- _Set problem_
Count the lines in the material below that contain the string "page", treating uppercase and lowercase as different. Reply with the number only.

- _Records for processing_
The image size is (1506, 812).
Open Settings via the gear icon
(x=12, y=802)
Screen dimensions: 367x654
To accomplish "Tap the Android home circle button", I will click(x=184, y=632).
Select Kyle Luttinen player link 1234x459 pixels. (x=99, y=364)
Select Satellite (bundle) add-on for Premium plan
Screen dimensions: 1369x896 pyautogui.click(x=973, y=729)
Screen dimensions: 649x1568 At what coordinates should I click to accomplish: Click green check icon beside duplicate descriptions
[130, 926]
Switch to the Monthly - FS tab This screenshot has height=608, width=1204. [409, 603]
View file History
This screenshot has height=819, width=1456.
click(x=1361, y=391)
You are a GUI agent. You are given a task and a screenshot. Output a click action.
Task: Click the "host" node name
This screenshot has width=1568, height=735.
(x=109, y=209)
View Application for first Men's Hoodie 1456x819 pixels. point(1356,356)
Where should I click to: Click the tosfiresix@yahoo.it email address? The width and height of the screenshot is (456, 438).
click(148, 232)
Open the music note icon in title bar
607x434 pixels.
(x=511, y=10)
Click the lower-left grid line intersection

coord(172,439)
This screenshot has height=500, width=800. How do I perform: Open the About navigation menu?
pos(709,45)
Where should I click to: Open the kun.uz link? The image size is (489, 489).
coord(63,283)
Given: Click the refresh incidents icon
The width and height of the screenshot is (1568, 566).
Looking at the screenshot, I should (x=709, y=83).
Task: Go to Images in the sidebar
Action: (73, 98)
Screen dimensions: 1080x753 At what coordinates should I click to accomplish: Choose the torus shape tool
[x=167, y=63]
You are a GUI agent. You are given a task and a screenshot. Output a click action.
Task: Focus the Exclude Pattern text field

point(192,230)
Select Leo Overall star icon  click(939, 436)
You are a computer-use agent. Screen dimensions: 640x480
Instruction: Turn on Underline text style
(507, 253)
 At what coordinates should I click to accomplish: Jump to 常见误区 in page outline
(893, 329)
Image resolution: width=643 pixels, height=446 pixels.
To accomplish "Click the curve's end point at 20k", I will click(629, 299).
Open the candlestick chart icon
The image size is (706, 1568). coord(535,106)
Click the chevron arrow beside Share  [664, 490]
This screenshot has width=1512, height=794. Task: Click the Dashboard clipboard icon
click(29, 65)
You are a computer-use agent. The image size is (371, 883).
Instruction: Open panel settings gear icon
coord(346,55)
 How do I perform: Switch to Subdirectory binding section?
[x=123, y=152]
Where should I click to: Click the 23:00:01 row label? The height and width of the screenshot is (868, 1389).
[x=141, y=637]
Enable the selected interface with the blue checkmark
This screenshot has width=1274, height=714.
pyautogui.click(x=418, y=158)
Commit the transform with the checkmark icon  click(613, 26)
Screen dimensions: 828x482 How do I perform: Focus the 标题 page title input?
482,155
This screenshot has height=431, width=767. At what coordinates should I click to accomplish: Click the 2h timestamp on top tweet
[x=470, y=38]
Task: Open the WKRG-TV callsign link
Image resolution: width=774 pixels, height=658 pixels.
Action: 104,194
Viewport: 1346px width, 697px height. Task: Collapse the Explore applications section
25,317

- _Reply_
2